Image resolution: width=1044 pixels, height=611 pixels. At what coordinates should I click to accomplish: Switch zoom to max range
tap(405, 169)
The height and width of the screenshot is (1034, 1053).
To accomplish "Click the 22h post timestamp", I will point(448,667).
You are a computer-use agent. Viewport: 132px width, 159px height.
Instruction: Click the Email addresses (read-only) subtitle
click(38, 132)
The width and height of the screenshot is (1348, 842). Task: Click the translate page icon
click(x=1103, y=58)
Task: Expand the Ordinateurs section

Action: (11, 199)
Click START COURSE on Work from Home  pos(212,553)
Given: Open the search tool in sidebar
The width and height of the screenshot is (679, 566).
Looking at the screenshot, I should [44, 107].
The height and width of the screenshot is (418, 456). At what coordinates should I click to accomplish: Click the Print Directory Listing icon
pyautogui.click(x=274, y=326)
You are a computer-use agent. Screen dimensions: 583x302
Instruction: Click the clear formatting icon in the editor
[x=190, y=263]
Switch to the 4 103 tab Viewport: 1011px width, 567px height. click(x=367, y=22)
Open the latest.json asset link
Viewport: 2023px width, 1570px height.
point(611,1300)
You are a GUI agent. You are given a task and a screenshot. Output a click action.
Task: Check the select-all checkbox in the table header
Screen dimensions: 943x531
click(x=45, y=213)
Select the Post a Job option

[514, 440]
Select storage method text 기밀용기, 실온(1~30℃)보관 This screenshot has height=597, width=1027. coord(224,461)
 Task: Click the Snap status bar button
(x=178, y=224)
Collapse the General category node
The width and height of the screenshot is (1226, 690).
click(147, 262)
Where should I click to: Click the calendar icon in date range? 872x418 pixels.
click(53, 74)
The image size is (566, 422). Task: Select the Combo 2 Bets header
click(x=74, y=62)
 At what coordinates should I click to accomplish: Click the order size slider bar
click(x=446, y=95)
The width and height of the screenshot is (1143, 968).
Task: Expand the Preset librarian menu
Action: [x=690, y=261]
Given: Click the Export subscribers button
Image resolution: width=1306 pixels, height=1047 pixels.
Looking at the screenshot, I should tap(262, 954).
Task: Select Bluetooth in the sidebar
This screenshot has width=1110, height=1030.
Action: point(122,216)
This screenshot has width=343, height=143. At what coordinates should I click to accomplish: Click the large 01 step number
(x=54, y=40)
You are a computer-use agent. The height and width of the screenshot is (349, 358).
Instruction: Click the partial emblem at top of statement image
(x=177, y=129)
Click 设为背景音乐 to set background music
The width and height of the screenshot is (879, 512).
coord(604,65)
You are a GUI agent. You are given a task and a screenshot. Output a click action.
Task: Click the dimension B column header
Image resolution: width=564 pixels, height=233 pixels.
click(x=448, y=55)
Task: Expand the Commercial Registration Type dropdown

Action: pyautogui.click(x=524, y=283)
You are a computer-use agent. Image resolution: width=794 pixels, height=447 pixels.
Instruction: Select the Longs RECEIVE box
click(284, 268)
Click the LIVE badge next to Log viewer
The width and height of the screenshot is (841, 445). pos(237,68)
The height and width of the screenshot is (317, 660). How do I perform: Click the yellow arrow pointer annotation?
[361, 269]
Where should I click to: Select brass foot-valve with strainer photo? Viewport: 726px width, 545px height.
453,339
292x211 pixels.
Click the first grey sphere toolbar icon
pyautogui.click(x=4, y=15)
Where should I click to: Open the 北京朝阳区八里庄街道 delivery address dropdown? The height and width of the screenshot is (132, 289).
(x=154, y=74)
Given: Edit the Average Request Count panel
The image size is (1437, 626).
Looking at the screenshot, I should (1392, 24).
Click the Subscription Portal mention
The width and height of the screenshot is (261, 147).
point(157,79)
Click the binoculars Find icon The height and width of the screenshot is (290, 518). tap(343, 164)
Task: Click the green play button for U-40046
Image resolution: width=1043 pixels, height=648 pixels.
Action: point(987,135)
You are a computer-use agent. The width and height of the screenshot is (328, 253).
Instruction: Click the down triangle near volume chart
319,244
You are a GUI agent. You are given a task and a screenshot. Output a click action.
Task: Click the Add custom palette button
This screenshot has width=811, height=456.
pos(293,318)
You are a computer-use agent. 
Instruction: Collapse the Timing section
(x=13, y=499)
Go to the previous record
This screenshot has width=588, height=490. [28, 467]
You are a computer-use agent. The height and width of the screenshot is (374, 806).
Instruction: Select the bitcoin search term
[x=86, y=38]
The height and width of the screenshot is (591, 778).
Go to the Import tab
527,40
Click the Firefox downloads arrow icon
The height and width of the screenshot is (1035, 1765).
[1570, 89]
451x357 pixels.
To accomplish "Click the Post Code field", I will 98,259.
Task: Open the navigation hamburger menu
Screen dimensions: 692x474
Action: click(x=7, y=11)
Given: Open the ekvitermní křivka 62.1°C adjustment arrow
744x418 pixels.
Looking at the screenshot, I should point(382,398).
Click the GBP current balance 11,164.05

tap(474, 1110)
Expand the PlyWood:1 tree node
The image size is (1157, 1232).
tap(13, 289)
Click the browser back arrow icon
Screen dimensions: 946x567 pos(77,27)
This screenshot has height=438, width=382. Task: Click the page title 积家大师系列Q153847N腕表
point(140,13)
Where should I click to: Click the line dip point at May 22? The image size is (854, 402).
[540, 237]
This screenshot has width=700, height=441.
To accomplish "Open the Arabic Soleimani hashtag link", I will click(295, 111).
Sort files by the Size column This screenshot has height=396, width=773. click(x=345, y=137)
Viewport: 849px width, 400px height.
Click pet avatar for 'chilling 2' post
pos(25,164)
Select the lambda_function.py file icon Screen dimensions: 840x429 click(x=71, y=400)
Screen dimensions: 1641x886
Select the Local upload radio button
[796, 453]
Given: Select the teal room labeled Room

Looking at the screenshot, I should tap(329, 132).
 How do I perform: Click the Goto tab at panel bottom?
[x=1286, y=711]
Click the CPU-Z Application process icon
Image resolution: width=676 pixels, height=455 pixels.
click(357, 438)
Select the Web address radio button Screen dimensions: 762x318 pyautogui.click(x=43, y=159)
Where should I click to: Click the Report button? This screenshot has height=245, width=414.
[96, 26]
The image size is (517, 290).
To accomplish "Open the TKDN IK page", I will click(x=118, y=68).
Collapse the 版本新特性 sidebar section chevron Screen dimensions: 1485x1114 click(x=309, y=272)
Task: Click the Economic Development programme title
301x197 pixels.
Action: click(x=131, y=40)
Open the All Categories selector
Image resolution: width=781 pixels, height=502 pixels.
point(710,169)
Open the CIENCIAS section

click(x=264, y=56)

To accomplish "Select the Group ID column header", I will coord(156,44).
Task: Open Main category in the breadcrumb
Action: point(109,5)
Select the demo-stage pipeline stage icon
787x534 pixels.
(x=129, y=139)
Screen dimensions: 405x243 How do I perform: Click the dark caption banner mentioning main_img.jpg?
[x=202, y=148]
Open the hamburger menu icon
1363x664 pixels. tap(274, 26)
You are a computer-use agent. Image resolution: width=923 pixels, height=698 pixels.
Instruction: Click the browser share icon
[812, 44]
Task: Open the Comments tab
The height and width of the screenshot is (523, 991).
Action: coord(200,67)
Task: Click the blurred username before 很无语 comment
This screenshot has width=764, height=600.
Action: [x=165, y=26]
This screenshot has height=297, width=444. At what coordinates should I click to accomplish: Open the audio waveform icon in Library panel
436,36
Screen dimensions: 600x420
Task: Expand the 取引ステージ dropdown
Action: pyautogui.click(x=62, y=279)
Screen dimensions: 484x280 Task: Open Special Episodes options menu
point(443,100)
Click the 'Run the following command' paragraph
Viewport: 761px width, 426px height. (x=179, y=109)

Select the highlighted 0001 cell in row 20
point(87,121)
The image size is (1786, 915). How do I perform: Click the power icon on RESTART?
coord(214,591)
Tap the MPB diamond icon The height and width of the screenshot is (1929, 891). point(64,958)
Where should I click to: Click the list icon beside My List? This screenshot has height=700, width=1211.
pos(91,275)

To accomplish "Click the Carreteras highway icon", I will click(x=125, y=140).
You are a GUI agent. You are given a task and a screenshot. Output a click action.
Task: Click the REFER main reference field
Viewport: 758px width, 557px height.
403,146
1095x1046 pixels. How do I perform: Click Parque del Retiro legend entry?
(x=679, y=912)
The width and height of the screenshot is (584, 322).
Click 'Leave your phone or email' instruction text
=====
WHAT IS ASKED => Copy the rows again, starting with the line that contains "The height and width of the screenshot is (317, 660)." and going on through the line that contains "(x=154, y=74)", both included. Keep the requests as they are, and add 56 to every coordinate in the answers.

WRITTEN SOLUTION =>
The height and width of the screenshot is (317, 660). How do I perform: Click the yellow arrow pointer annotation?
[417, 325]
Where should I click to: Select brass foot-valve with strainer photo? Viewport: 726px width, 545px height.
509,395
292x211 pixels.
Click the first grey sphere toolbar icon
pyautogui.click(x=60, y=71)
Where should I click to: Open the 北京朝阳区八里庄街道 delivery address dropdown? The height and width of the screenshot is (132, 289).
(x=210, y=130)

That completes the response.